→ **What the exercise asks**
Among the records below, one line contains "PDF (674, 408)"; copy that line and all that follow it, exactly as written.

[Dataset entries]
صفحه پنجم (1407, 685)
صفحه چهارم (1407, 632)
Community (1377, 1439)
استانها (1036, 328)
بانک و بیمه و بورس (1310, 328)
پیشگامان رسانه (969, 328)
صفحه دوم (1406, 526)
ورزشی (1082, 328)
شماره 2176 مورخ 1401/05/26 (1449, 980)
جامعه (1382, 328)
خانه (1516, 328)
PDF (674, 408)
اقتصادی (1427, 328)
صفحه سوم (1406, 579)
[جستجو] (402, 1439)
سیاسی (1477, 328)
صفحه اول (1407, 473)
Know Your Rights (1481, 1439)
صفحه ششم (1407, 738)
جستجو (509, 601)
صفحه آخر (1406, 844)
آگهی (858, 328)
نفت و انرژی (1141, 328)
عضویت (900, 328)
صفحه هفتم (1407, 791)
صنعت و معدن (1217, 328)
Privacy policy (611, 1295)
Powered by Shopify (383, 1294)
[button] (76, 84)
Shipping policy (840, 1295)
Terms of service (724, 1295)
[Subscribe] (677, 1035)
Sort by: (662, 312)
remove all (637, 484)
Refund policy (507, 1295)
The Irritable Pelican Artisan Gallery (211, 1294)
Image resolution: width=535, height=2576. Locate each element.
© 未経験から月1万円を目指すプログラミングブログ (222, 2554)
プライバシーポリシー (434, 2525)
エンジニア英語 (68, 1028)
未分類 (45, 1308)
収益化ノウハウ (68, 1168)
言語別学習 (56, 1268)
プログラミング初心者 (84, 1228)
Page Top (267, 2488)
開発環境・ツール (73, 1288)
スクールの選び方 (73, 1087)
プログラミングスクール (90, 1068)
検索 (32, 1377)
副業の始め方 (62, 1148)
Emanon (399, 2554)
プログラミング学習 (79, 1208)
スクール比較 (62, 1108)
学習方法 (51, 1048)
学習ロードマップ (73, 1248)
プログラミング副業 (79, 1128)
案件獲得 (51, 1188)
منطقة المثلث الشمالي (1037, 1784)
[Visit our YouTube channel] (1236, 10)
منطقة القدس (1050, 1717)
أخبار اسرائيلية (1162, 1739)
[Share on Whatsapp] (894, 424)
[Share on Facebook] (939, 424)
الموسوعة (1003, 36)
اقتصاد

→ **Result of the task**
PDF (674, 408)
اقتصادی (1427, 328)
صفحه سوم (1406, 579)
[جستجو] (402, 1439)
سیاسی (1477, 328)
صفحه اول (1407, 473)
Know Your Rights (1481, 1439)
صفحه ششم (1407, 738)
جستجو (509, 601)
صفحه آخر (1406, 844)
آگهی (858, 328)
نفت و انرژی (1141, 328)
عضویت (900, 328)
صفحه هفتم (1407, 791)
صنعت و معدن (1217, 328)
Privacy policy (611, 1295)
Powered by Shopify (383, 1294)
[button] (76, 84)
Shipping policy (840, 1295)
Terms of service (724, 1295)
[Subscribe] (677, 1035)
Sort by: (662, 312)
remove all (637, 484)
Refund policy (507, 1295)
The Irritable Pelican Artisan Gallery (211, 1294)
Image resolution: width=535, height=2576. Locate each element.
© 未経験から月1万円を目指すプログラミングブログ (222, 2554)
プライバシーポリシー (434, 2525)
エンジニア英語 (68, 1028)
未分類 (45, 1308)
収益化ノウハウ (68, 1168)
言語別学習 (56, 1268)
プログラミング初心者 (84, 1228)
Page Top (267, 2488)
開発環境・ツール (73, 1288)
スクールの選び方 (73, 1087)
プログラミングスクール (90, 1068)
検索 (32, 1377)
副業の始め方 (62, 1148)
Emanon (399, 2554)
プログラミング学習 (79, 1208)
スクール比較 (62, 1108)
学習方法 (51, 1048)
学習ロードマップ (73, 1248)
プログラミング副業 (79, 1128)
案件獲得 (51, 1188)
منطقة المثلث الشمالي (1037, 1784)
[Visit our YouTube channel] (1236, 10)
منطقة القدس (1050, 1717)
أخبار اسرائيلية (1162, 1739)
[Share on Whatsapp] (894, 424)
[Share on Facebook] (939, 424)
الموسوعة (1003, 36)
اقتصاد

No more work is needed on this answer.